LizAlec walked over to the gold eagle-winged lectern and waved her hand across its surface to awaken the keypad. Keys materialized on the surface, or rather the black glass reading surface swirled clear to show keys resting beneath. Brother Michael might claim not to approve of unfettered technology but he’d still bought the best deck Microsoft could supply.
Fingers flicking over the keys, never quite touching, LizAlec recreated the inner grille to the airlock, then closed the recessed door, checking its seal. Not that she needed to, the glass was machined to a four-micron tolerance. Even unbolted, it was designed to seal itself under pressure. And the opening servo couldn’t kick in unless atmospheric pressure inside the lock stood at .52 and rising.
None of which was high on Brother Michael’s worry list. With the door shut, LizAlec pulled herself from his mind, leaving him naked with terror. Now he was on the other side of the glass door, beating at the grille with his fists, his screams of abuse mixed with pleas for his life.
LizAlec shut down her mind and when that didn’t work scrabbled at the keyboard until she found a way to kill the sound. Now he just looked like some character from a tri-D, one where the audio card had crashed.
“You really going to kill him?” It was the first thing Lars had said to her since he arrived with the goat. In fact, LizAlec had got round to wondering if he even recognized her. But of course he did. There weren’t that many fifteen-year-olds aboard The Arc with English, African and Uzbek DNA in them, especially not ones he’d tried to rape.
“No,” said LizAlec, “I’m going to blow him into space.” Like there was a difference...
Lars grunted and when she looked again he’d gone back to rubbing his chin in the fur of the goat’s neck. The sandrat didn’t even look up when she toggled the key to depress the chamber and open the airlock’s space-side door. Brother Michael exploded into the Big Black on a rush of air, his arms and legs flailing like those of a puppet. His heart flared in blind panic, and his mouth opened as its final scream was ripped out of his lungs by the vacuum.
“Welcome to hell,” LizAlec said softly and those were the last words Brother Michael ever heard. Twelve to thirteen seconds is what it usually takes for a vacuum victim to black out. Though small children often only manage five. And there’s a ninety-second window during which it’s theoretically possible to pull someone back into a pressurized environment and revive them, with a medium-to-good chance they’ll recover fully.
But there was no one to pull Brother Michael back — and there was no way LizAlec was going to let him die that quickly.

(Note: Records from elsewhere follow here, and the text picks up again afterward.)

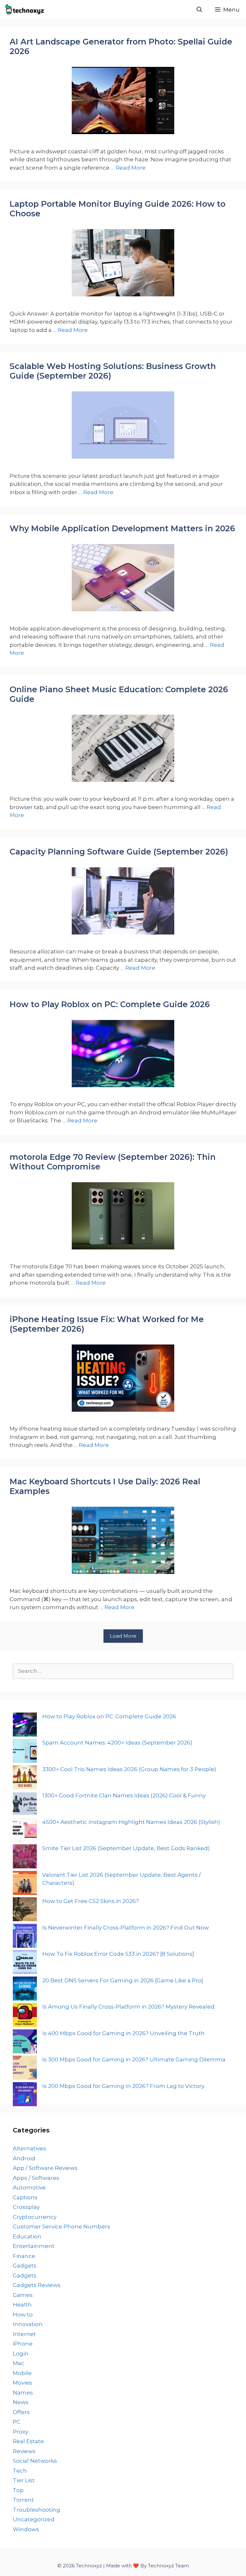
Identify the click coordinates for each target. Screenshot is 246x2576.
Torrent (23, 2500)
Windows (26, 2529)
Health (22, 2304)
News (21, 2402)
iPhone (23, 2343)
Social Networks (35, 2461)
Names (23, 2392)
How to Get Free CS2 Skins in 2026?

At plus thirteen seconds he was paralysed, but still conscious: the outward rush of water vapour was already freezing his nose and lips. Traumatic convulsions racked his body at plus-fifteen seconds and then paralysis set in again, seconds later. Inside the soft tissues of Brother Michael’s flesh and inside his veins water vapour began to form, distorting his flesh. LizAlec couldn’t have kept him alive beyond this, not even if she had wanted to. But she was going to keep him conscious until death. And that’s what she did.
A spider’s-silk overskin might have prevented embolism, but Brother Michael didn’t have one, so instead water vapour pooled inside him until his skin distended to bursting. He was panic-stricken, beyond thought. Already his heart rate was in decline. At plus-forty seconds his blood pressure plummeted until pressure in his veins matched that of his arteries. Brother Michael’s heart still tried desperately to beat, but blood could no longer flow.